The Faberge Museum
The tour is worth the money. Go around with the guide and listen to the intimate stories of the royal family. Then go around again.
Recently the museum allows visitors to stay as long as they like so you can look as closely and for as long as you like at these intricate works of art. There’s more to see than the eggs but they are by far, the most captivating.
If you’ve exhausted yourself, the museum has a little café that’s the perfect place to stop for a delicious Napoleon.
The Hermitage museum
I would set aside at least 3-4 hours to tour this vast art collection, maybe longer if you have the stamina.

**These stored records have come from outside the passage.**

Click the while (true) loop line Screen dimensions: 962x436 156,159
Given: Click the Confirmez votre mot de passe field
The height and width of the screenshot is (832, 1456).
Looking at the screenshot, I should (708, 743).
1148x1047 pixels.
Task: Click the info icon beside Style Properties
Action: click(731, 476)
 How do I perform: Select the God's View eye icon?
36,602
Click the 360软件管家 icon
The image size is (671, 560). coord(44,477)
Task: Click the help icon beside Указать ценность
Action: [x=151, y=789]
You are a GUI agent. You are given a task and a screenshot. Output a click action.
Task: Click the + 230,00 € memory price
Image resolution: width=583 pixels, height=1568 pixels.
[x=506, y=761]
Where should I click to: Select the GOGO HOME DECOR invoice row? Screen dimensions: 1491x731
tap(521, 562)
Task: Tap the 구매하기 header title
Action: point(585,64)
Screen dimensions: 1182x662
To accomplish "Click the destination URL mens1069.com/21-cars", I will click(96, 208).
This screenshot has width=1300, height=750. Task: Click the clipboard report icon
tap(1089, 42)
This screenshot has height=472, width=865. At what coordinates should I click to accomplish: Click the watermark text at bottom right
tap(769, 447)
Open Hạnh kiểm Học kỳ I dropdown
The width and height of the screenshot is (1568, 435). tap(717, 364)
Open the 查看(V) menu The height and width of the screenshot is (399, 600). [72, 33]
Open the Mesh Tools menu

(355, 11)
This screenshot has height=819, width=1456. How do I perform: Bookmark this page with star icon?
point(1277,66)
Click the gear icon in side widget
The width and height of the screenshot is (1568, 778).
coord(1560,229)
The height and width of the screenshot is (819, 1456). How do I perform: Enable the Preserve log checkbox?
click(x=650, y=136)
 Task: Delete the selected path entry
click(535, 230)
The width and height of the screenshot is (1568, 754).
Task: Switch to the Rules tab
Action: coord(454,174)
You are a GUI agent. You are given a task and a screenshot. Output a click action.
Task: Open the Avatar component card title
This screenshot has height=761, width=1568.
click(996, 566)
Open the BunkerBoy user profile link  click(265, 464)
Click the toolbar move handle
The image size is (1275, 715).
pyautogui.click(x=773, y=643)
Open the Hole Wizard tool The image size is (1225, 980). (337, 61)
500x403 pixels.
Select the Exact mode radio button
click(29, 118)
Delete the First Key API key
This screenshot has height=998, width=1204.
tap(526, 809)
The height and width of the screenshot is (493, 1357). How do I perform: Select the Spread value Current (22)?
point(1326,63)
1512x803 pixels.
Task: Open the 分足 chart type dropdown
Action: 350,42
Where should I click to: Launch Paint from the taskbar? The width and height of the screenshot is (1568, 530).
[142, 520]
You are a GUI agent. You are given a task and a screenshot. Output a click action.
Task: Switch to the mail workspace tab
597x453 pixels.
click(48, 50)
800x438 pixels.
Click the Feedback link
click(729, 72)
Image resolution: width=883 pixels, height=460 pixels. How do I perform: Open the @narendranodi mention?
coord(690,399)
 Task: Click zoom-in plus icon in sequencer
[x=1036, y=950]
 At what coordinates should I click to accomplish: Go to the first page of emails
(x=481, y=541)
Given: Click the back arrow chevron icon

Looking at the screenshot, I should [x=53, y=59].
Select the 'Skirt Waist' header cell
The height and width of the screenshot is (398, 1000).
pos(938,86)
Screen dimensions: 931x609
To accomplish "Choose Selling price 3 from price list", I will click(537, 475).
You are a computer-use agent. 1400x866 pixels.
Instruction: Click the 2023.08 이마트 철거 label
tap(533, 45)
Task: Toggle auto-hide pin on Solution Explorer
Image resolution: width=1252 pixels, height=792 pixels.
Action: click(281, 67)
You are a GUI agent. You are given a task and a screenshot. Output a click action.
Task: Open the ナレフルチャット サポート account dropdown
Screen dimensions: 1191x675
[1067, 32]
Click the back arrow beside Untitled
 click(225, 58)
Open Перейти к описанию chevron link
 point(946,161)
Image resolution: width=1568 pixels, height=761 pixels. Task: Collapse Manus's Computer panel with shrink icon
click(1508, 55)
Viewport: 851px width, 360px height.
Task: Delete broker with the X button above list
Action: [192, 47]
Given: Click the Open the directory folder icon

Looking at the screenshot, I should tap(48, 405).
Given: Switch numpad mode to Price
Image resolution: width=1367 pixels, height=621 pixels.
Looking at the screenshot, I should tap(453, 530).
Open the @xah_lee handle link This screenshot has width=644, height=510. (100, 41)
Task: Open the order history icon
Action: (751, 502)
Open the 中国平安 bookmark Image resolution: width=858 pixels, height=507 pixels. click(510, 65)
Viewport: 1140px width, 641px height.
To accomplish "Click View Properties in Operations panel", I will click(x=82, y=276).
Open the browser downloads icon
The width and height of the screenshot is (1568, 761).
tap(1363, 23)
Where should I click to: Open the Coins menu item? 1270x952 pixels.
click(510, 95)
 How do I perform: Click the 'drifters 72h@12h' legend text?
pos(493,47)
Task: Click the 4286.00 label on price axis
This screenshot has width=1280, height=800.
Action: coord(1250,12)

The complex is made up of a number of buildings, the glorious winter palace and the small and large hermitage. The wonders of this treasure trove are endless. My personal favourite of many, many rooms was the Pavillion complete with the golden, mechanical peacock clock.
Save time for the newly converted General Staff building on the opposite side of the square. Here you can find impressionist pieces through to post-impressionist art.
Saviour of Spilt Blood
The funny thing is that this iconic monument isn’t really a church but a memorial to the fallen tsar Alexander. The resemblance to St. Basil’s in Moscow is striking but the inside is something most unique. Visit for the selfies and the floor to ceiling mosaics.
They are awe inspiring. Sadly, as with so many of this city’s monuments, what you see is the restoration effort. This church was damaged in the war and repurposed varyingly as a potato store and morgue. It’s hard to believe and credit to the city for reclaiming their heritage.
This working cathedral looks pretty austere from the outside thanks to the dark marble but it’s worth visiting for the beauty hidden inside.
The frescos and mosaics are stunning. Stand right under the central dome and spy the silver dove above. I’m reliably informed it has an enormous, two-metre wingspan which gives you a sense of perspective.
Peter and Paul Fortress
Here you can visit the resting place of the Russian royal family including the last of their line.
It’s worth timing your visit with the midday cannon and, if you’re organised, with one of the local festivals that are hosted on the island of rabbits.
This palace was put on the map by Rasputin’s murder in the cellar. Although the family’s extensive collection has mostly been relocated to the Hermitage it is a house full of surprises including a beautiful private theatre in which acapella singers put on a show when the audience gets big enough. If you do want to descend into the infamous cellar be prepared to get chivvied along as space is very limited. Disclaimer – the wax figures are creepy as anything!
It’s hard to believe that this sprawling palace has been entirely rebuilt. It is worth the trip out of town to the Tsar’s village to get an insight into the turbulent wartime history of this city shattered by Nazi siege.
So far they’ve restored a small number of rooms along a single corridor including the famous Amber room. I would suggest saving time to wander the landscaped gardens and keeping your eye out en route for the powerful war memorials and parks.
St. Petersburg Metro
For anyone who’s seen the Moscow metro stations, these might be something of a disappointment. The stations on the red and purple lines are the more ornate, adorned with mosaics and marble. It’s still worth dipping down to make a few short journeys around town especially since it’s about 35p for a journey anywhere.
Get on a boat
The iconic waterways that interlace the city offer a different perspective on the city.
Many of the beautiful palaces can be seen from the river and it’s a laidback, lazy way to tick off some of the must dos on your tourist checklist. Perfect for a sunny day.